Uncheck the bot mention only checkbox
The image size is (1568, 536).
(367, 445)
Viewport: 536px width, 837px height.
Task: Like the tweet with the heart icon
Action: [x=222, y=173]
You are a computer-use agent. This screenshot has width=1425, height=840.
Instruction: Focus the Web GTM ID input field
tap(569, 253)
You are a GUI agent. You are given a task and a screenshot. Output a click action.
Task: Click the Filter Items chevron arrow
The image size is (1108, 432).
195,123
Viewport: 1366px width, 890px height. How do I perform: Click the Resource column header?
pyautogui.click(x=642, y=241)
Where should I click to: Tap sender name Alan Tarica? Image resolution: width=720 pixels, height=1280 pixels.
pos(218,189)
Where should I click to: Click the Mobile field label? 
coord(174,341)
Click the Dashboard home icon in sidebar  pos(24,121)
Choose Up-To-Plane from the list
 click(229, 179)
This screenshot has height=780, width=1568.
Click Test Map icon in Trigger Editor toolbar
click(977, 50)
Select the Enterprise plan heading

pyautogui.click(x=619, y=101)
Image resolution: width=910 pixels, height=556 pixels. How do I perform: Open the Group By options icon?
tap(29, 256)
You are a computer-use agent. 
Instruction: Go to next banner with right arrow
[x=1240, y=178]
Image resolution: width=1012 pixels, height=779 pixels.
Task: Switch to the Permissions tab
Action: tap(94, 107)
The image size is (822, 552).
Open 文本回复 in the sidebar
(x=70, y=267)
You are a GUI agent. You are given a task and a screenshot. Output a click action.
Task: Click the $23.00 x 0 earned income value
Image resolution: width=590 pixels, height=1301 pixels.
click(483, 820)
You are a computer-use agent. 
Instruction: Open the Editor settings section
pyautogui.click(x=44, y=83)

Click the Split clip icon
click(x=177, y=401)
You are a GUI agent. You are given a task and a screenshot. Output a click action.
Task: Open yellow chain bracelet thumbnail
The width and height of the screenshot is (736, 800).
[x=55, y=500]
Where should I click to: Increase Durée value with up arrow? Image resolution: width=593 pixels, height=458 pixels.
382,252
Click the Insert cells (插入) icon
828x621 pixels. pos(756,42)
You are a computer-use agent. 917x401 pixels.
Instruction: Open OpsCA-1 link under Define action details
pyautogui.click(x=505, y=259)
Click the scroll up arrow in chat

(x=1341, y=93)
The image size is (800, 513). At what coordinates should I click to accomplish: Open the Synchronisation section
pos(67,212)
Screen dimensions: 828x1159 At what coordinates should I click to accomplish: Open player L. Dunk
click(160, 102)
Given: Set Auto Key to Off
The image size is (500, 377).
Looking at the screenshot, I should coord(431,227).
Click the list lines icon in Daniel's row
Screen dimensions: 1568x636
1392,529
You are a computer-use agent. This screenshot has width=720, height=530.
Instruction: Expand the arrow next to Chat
§ §
• WHAT THIS TASK INVOLVES: Reproduce every line of the material above exactly.

• WORKED SOLUTION:
Uncheck the bot mention only checkbox
The image size is (1568, 536).
(367, 445)
Viewport: 536px width, 837px height.
Task: Like the tweet with the heart icon
Action: [x=222, y=173]
You are a computer-use agent. This screenshot has width=1425, height=840.
Instruction: Focus the Web GTM ID input field
tap(569, 253)
You are a GUI agent. You are given a task and a screenshot. Output a click action.
Task: Click the Filter Items chevron arrow
The image size is (1108, 432).
195,123
Viewport: 1366px width, 890px height. How do I perform: Click the Resource column header?
pyautogui.click(x=642, y=241)
Where should I click to: Tap sender name Alan Tarica? Image resolution: width=720 pixels, height=1280 pixels.
pos(218,189)
Where should I click to: Click the Mobile field label? 
coord(174,341)
Click the Dashboard home icon in sidebar  pos(24,121)
Choose Up-To-Plane from the list
 click(229, 179)
This screenshot has height=780, width=1568.
Click Test Map icon in Trigger Editor toolbar
click(977, 50)
Select the Enterprise plan heading

pyautogui.click(x=619, y=101)
Image resolution: width=910 pixels, height=556 pixels. How do I perform: Open the Group By options icon?
tap(29, 256)
You are a computer-use agent. 
Instruction: Go to next banner with right arrow
[x=1240, y=178]
Image resolution: width=1012 pixels, height=779 pixels.
Task: Switch to the Permissions tab
Action: tap(94, 107)
The image size is (822, 552).
Open 文本回复 in the sidebar
(x=70, y=267)
You are a GUI agent. You are given a task and a screenshot. Output a click action.
Task: Click the $23.00 x 0 earned income value
Image resolution: width=590 pixels, height=1301 pixels.
click(483, 820)
You are a computer-use agent. 
Instruction: Open the Editor settings section
pyautogui.click(x=44, y=83)

Click the Split clip icon
click(x=177, y=401)
You are a GUI agent. You are given a task and a screenshot. Output a click action.
Task: Open yellow chain bracelet thumbnail
The width and height of the screenshot is (736, 800).
[x=55, y=500]
Where should I click to: Increase Durée value with up arrow? Image resolution: width=593 pixels, height=458 pixels.
382,252
Click the Insert cells (插入) icon
828x621 pixels. pos(756,42)
You are a computer-use agent. 917x401 pixels.
Instruction: Open OpsCA-1 link under Define action details
pyautogui.click(x=505, y=259)
Click the scroll up arrow in chat

(x=1341, y=93)
The image size is (800, 513). At what coordinates should I click to accomplish: Open the Synchronisation section
pos(67,212)
Screen dimensions: 828x1159 At what coordinates should I click to accomplish: Open player L. Dunk
click(160, 102)
Given: Set Auto Key to Off
The image size is (500, 377).
Looking at the screenshot, I should coord(431,227).
Click the list lines icon in Daniel's row
Screen dimensions: 1568x636
1392,529
You are a computer-use agent. This screenshot has width=720, height=530.
Instruction: Expand the arrow next to Chat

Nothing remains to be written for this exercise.